In some ways, I think the game is chasing del Potro. But he wasn’t dominant long enough to know for sure.

Now, we’re going to get to find out.

About gregcouch

I can talk tennis all day long, and often do. And yet some of the people I talk to about it might rather I talk about something else. Or with someone else. That’s how it is with tennis, right? Sort of an addiction. Sort of a high. I am a national columnist at FoxSports.com and a FoxSports1 TV insider, and have been a columnist at the Chicago Sun-Times. In 2010, I was the only American sports writer to cover the full two weeks of all four majors, and also to cover each of the U.S. Masters series events. I’ve seen a lot of tennis, talked with a lot of players, coaches, agents. I watched from a few rows behind the line judge as Serena rolled her foot onto the baseline for the footfault, a good call, at the 2009 U.S. Open. I sat forever watching a John Isner marathon, leaving for Wimbledon village to watch an England World Cup soccer game at a pub and then returning for hours of Isner, sitting a few feet from his wrecked coach. I got to see Novak Djokovic and Robin Soderling joke around on a practice court on the middle Sunday at Wimbledon, placing a small wager on a tiebreaker. Djokovic won, and Soderling pulled a bill out of his wallet, crumpled it into his fist and threw it at Djokovic, who unwadded it, kissed it, and told me, “My work is done here.’’ And when Rafael Nadal won the French Open in 2010, I finished my column, walked back out onto the court, and filled an empty tic tac container with the red clay. I’m looking at it right now. Well, I don’t always see the game the same way others do. I can be hard on tennis, particularly on the characters in suits running it. Tennis has no less scandal and dirt than any other game. Yet somehow, it seems to be covered up, usually from an incredible web of conflicts of interest. I promise to always tell the truth as I see it. Of course, I would appreciate it if you’d let me know when I’m wrong. I love sports arguments and hope to be in a few of them with you here. Personal info: One-handed backhand, serve-and-volleyer. View all posts by gregcouch

3 responses to “Modern Tennis Man is Just About Back. Can Federer, Nadal, Djokovic Hold up?

  • Steve

    His serve still sucks for a guy of his height though. Massive room for improvement there, which is a scary thought.
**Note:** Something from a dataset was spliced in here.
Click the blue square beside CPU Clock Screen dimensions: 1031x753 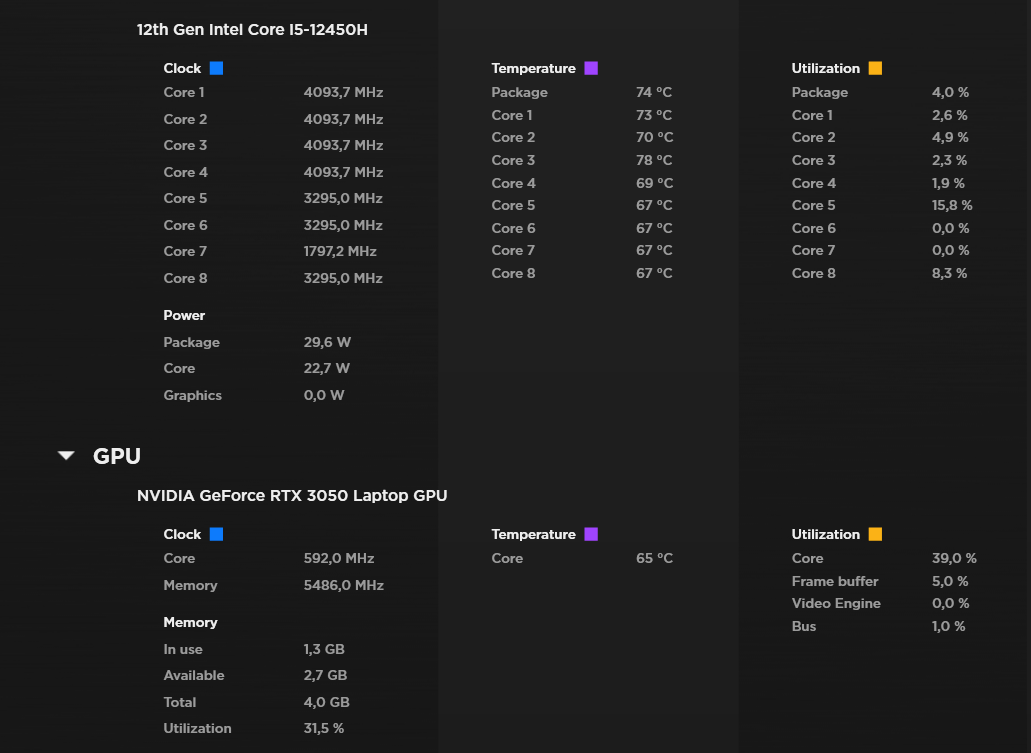[216, 69]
    He moves well but not well enough to ever win Wimbledon I don’t think.

  • Kyle Hoegh

    No question in my mind I agree that Del Potro has the MTM game. We still haven’t found out if he has the mental toughness to sustain greatness (a la Nadal and Federer). There have been brief times where other players have made Fed or Nadal’s games look obsolete but nobody has ever sustained it. Maybe it wasn’t at the level Delpo looked at the US Open, but Djoker did beat Fed in straight sets in the Semis of the Australian Open, and Andy Murray (hard to believe with his current results) has made Nadal look inferior on hard courts.
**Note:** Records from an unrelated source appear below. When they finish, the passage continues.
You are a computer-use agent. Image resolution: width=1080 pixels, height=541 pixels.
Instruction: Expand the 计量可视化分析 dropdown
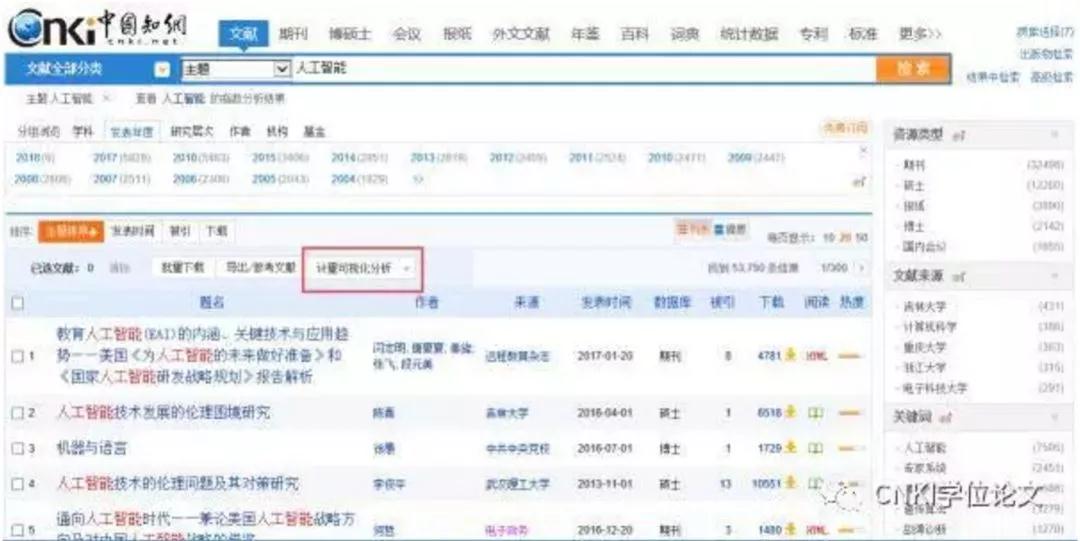tap(407, 268)
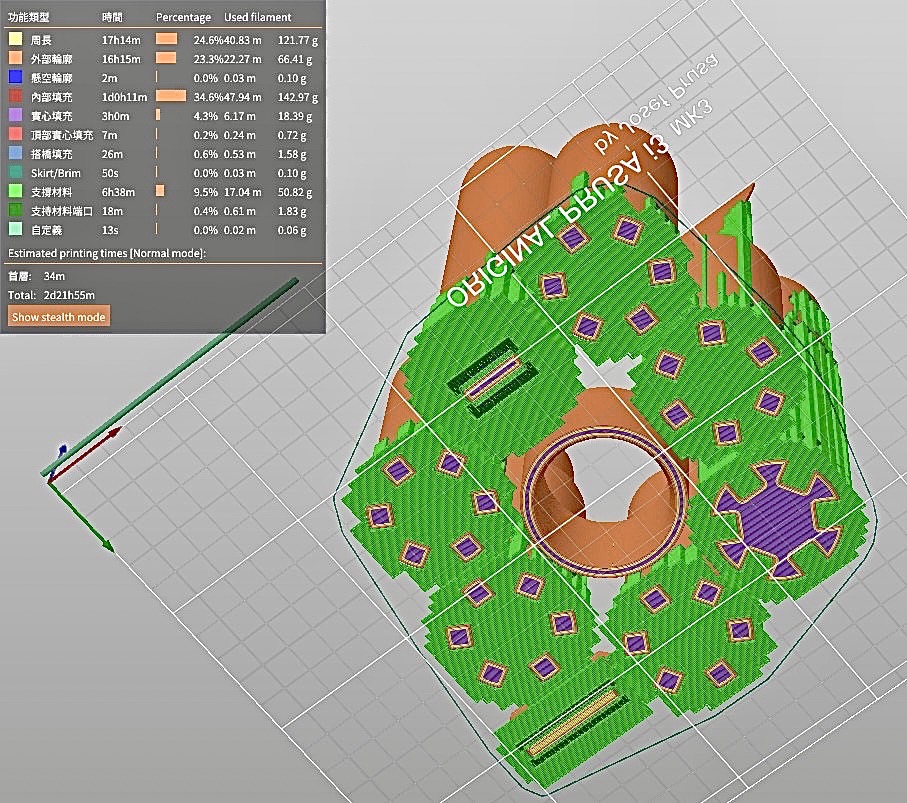Click the Show stealth mode button
The height and width of the screenshot is (803, 907).
pos(58,317)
    Also, it is semantics, but wasn’t it more Nadal’s torn abdomen from overcompensating for his knees, that hurt his power and ground stroke depth vs Delpo US Open match?

    Either way, in my opinion, even with Delpo’s current serve and quickness he should be a favorite to win any of the major’s including Wimby or RG if he can sustain the required focus, hold of injury, and prove he isn’t susceptible to mental fatigue.